4. The player will then make a wager on whether the next card will be higher/lower than the original card and/or on the color of the next card.
5. If the player's prediction is correct, then the player's new balance will be inversely proportional to the probability of winning. To be exact, the formula of the win seems to be wager × 0.97 / (probability of winning). This return is rounded down to the nearest penny.
6. If the player wins, then he may cash out or try to parlay his winnings with the next card.
7. The player may play up to 11 times, or 12 total cards counting the original card.
8. The cards are dealt without replacement. In other words, once a card is played it won't be seen again that game.

### Example

Let's look at an example. The player bets \$1 and the first card is a red 5. Here is what the player would grow his balance to if he wins according to the various bet options. Remember to always round DOWN to the nearest penny.

• Lower: The probability of winning is (16/51) so the balance after a win would be \$1 × 0.97 / (16/51) = \$3.09.
• Higher: The probability of winning is (32/51) so the balance after a win would be \$1 × 0.97 / (36/51) = \$1.54.
• Red: The probability of winning is (25/51) so the balance after a win would be \$1 × 0.97 / (25/51) = \$1.97.
• Black: The probability of winning is (26/51) so the balance after a win would be \$1 × 0.97 / (26/51) = \$1.90.
• Lower and red: The probability of winning is (8/51) so the balance after a win would be \$1 × 0.97 / (8/51) = \$6.18.
• Lower and black: Same as lower and red above.
• Higher and red: The probability of winning is (16/51) so the balance after a win would be \$1 × 0.97 / (16/51) = \$3.09.
• Higher and black: Same as higher and red above.

### Strategy

Much like single-zero roulette, it doesn't make any difference what you bet on as the house edge is always the same. So play it safe or throw a Hail Mary, it is up to you. The only thing that matters a little bit is the rounding. You can save a fraction of a penny with the bets that will get rounded down less if you win. However, if you're the kind of player to worry about a fraction of a penny, like me, then you're probably not playing this game in the first place.
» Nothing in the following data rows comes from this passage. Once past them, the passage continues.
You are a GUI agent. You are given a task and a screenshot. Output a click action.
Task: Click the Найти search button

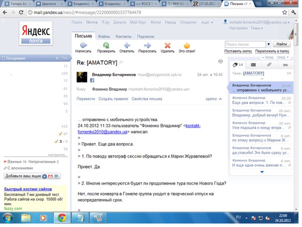(282, 44)
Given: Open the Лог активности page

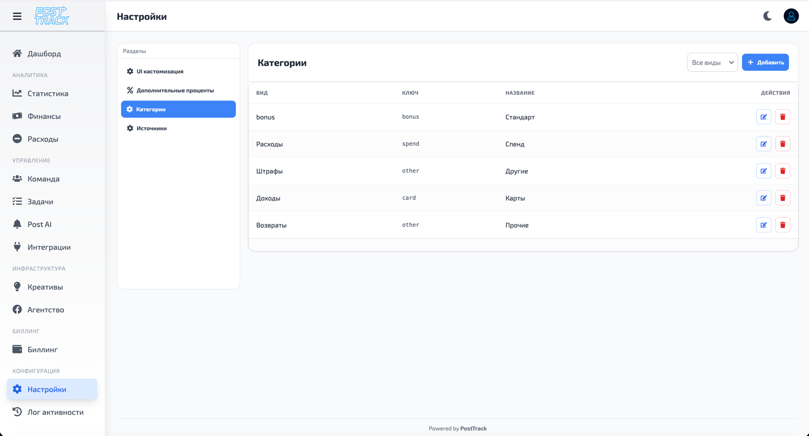Looking at the screenshot, I should click(55, 412).
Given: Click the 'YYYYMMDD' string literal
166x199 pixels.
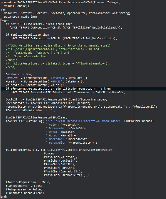Looking at the screenshot, I should coord(57,78).
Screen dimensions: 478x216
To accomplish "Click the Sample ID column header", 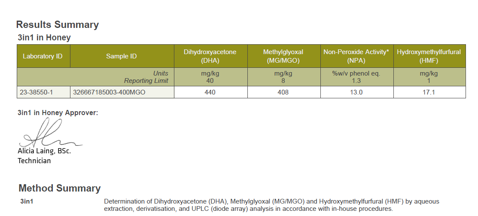I will click(x=122, y=56).
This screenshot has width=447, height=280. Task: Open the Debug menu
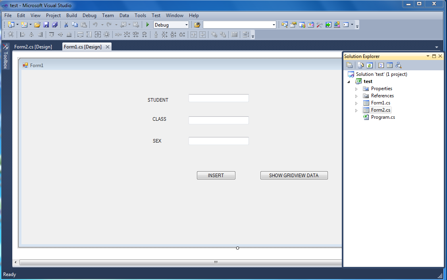[x=89, y=15]
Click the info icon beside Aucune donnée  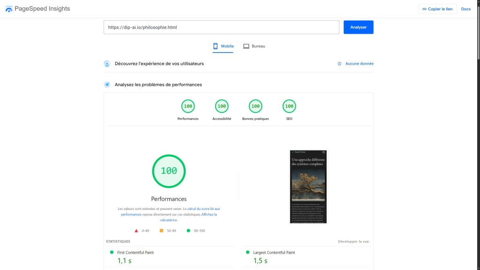click(340, 63)
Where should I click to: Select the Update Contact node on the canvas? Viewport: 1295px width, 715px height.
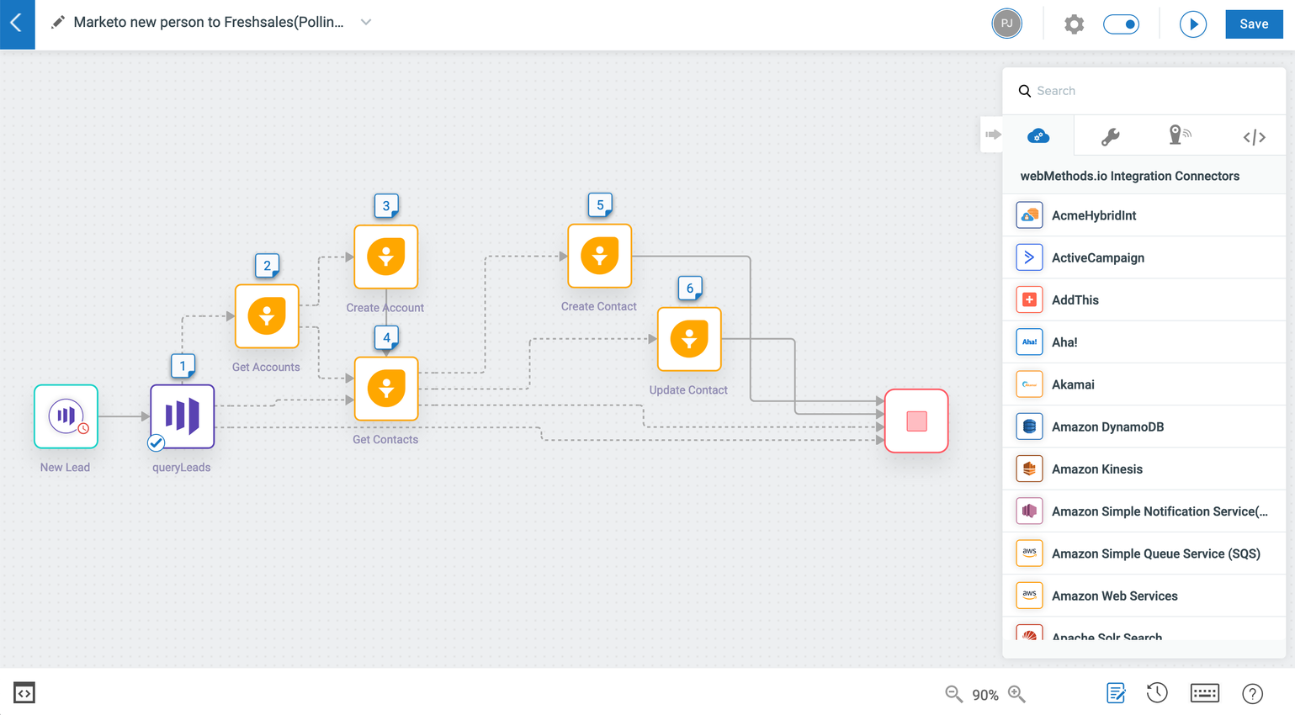click(689, 340)
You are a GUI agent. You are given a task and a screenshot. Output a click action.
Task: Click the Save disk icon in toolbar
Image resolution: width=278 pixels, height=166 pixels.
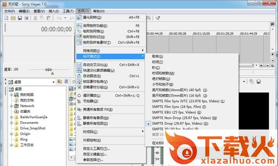click(20, 18)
Don't bother trying to count the cards previously played, because the genie does that too and all the wins are based on the true odds according to the remaining cards in the deck at that time.

### Analysis

Not counting the rounding, the house edge is 3% by design. Counting the rounding, it can get as high 3.4%.

## Jackpot Version

### Rules

1. The game is played with a 53-card deck, including one joker.
2. Cards are ranked as in poker, with aces LOW only.
3. After making a bet, the player will select one of the genie's cards.
4. The player must then make one of the following four predictions on the next card's rank and color:
• Higher or equal and red.
• Lower or equal and red.
• Higher or equal and black.
• Lower or equal and black.
5. If the player's prediction is correct, then he will advance a level.
6. If at any time a joker is drawn, it will automatically advance the player a level and a new card will be drawn.
7. Unlike the classic version of the game, the cards are dealt with replacement. In other words, after a card is used, it is immediately returned to the deck. By "used" I mean it is no longer needed. For example, if the first card drawn is the jack of diamonds, then the next card can't be the jack of diamonds because it is still in play. However, once the next card is drawn, then the jack of diamonds is returned to the deck. So, at any given time, there are 52 possible outcomes, the 53 cards in the deck less whatever the last card drawn was.
8. The player will keep playing until he gets a wrong prediction or reaches the 12th level.
9. The player is paid according to the highest level attained, according the following pay table.
10. The minimum bet to win the full jackpot is \$5. If the player reaches level 12 with less than a \$5 bet, then he will win a pro-rata share of the jackpot according to his bet amount. For example, a \$2 bet would win 40% of the jackpot.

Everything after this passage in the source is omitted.